I was just thinking about the fact that the cost of cables in my system is now a very small percentage of the total value. I have found expensive cables to offer no significant advantage in numerous tests, and am still happy with both Anti-Cables, Clear Day stuff, and White Zombie.

But these budget cables do not reside in a budget system. It currently consists of an Acoustic Solid TT, Shindo Monbrison pre, Yamamoto or Art Audio amps, and Lamhorn speakers.

I do run VH Audio Flavor 4 PCs, the most expensive cables in the system, but need only two of them.

Who else out there is using the budget cabling in a relatively high-end system? The current audiophile mentality tells me these cables should be holding the system back but they do not. Unless I can't hear.
paulfolbrecht
I am also running semi low rate cables with my krell system. I went thru the mega-buck cables and for my taste the Monster IR ref. II interconnects & M2.4s bi-wires work. Bought the hi ends here on Agon & ended up selling and back to the Monster version.
System; Krell KCT, Krell FPB300cx; Krell KPE Ref phono, Infinity Rennaisance 90 speakers.
I do swap out the CAST to an XLR Cardas Quadlink once in a while just to mix it up. Hey it works and work extremely well. -John
Your ear's must rule, not the price tag. Is that not the first rule of this hobby?
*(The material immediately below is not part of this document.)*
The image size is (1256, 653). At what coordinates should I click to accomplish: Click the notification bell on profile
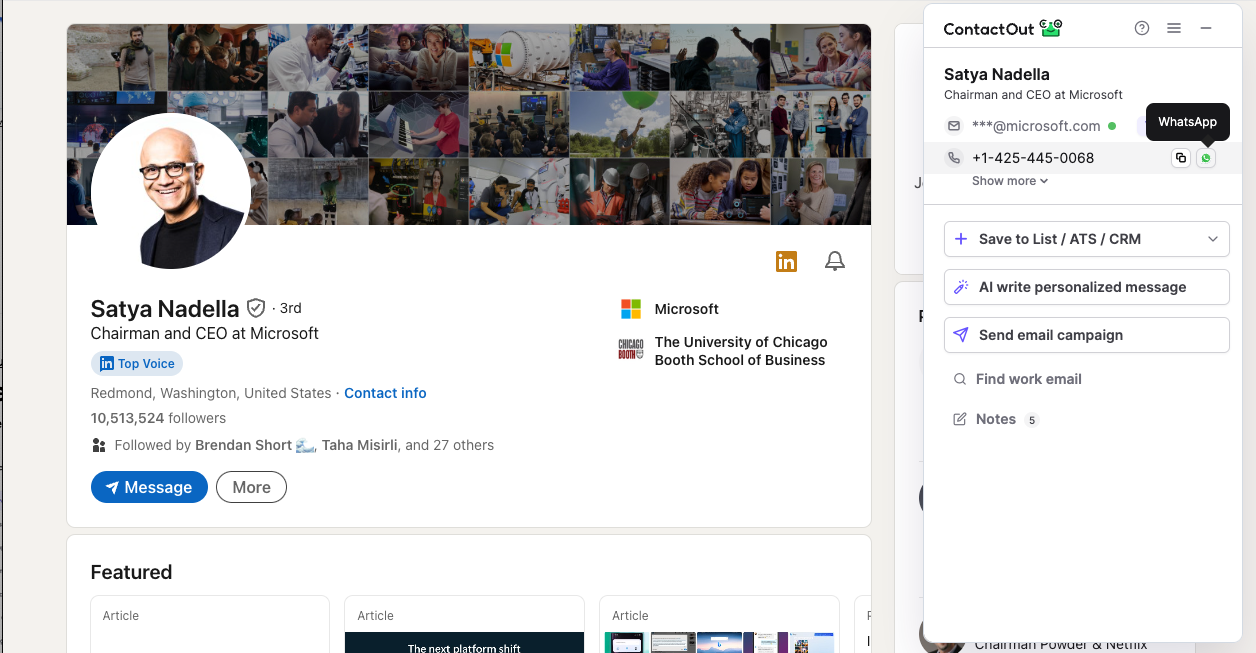(834, 262)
I have and use interconnect cables that are rather inexpensive, some are 25 year old Discwasher and some are newer Sonic Link. The Disc cables have separate ground wires and were purchased directly from Disc. Most of them did not cost more then $15 a pair. They still sound great. I have had many different ss and tube units in my system over the years. The most expensive unit I owned was a $15K pre amp. Different cables did not improve its sound.

Over the years I have had dealers loan me many different cables (interconnects and speaker) to try, never measured up to the Discwasher and 12 gauge copper. Some of the loaner cables were in the $1K meter class, most were well broken in. Most dealers do not loan any more, and I think you know why.
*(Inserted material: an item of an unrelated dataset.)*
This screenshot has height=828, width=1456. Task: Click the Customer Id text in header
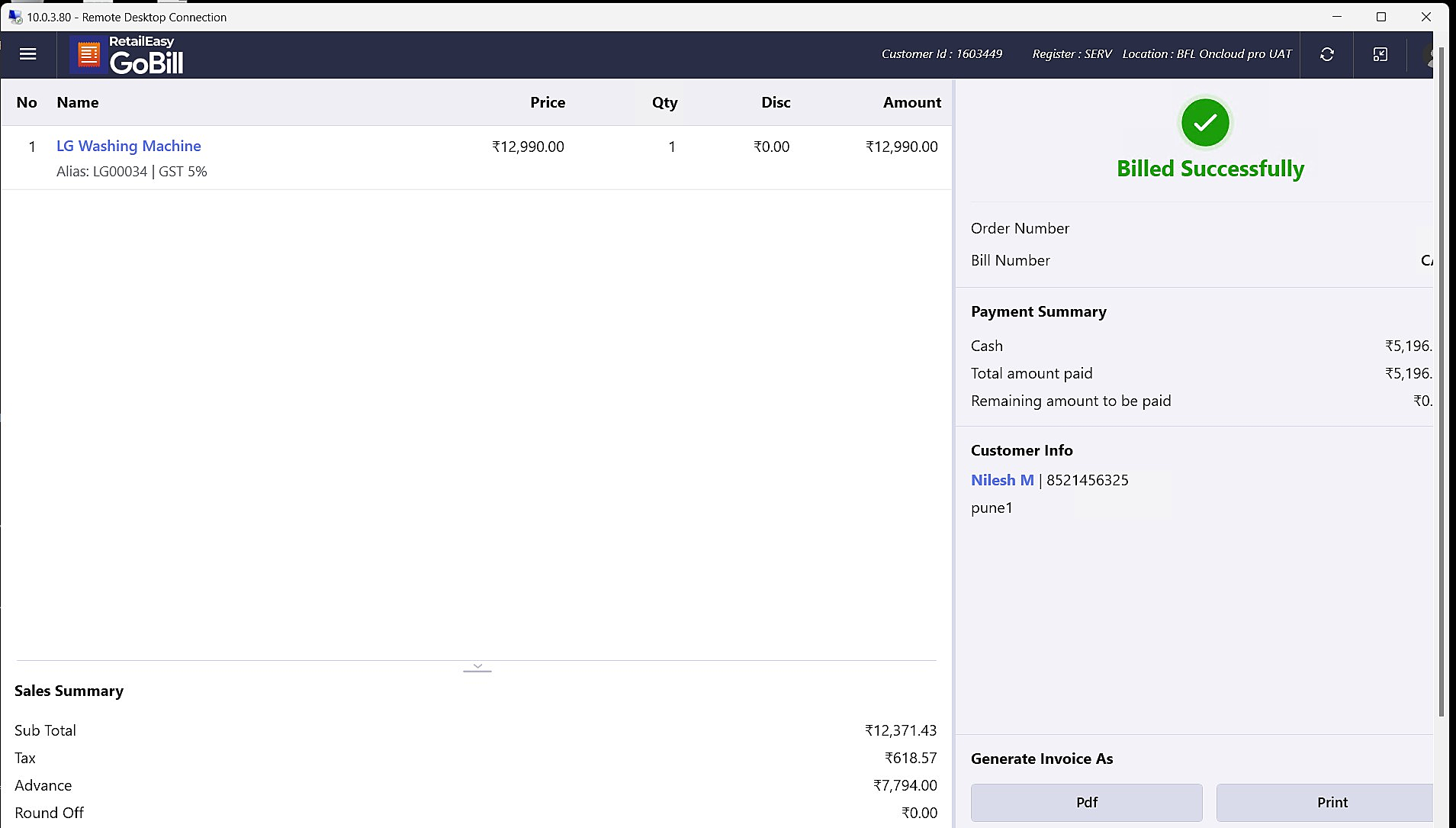(942, 54)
I advise anybody who is thinking of getting more expensive cables then they have not to do so unless the dealer gives you a loan pair to first try. Otherwise you are just chasing air.
Every time I try to replace my cabling with less expensive alternatives, I hear the benefits of the more expensive stuff, and up for sale goes the "bargain" cabling. I tried Speltz jumper cables once, and I did not care for them at all. I much preferred a different inexpensive jumper set, but I cannot remember the builder. I still use them on the Zero boxes.

I do like those Zero boxes, though Paul. :)

I guess I'm just HYP-MO-TYZED by the voodoo cable purveyors. Wish I could break the spell.
The one part of my system that I cannot change is the speaker cable. My speaker cable runs through the concrete floor from one side of my living room to the other. When my house was built, I had wanted the electrician to install conduit so that the speaker cables could be exchanged, but he did not. Instead, he used Radioshack 12G speakerwire trapping it in the concrete. On the positive side, this prevents me from expensive experimenting since the the current run is 40-45' in length.
Hey Paul, I want to hear the difference, but just plain can't. I'm an early adopter of the Volex $8 power cables and I've been using VH Audio Pulsar ICs for over 5 years now. Paul Speltz Anti Cable speaker wires are as good as any I've tried. So, I'm with you, luck I suppose to have this stuff work for me. I'm always surfing looking for that next best thing. I'd love to find a cable (any) that gets me there, but for now I'm content.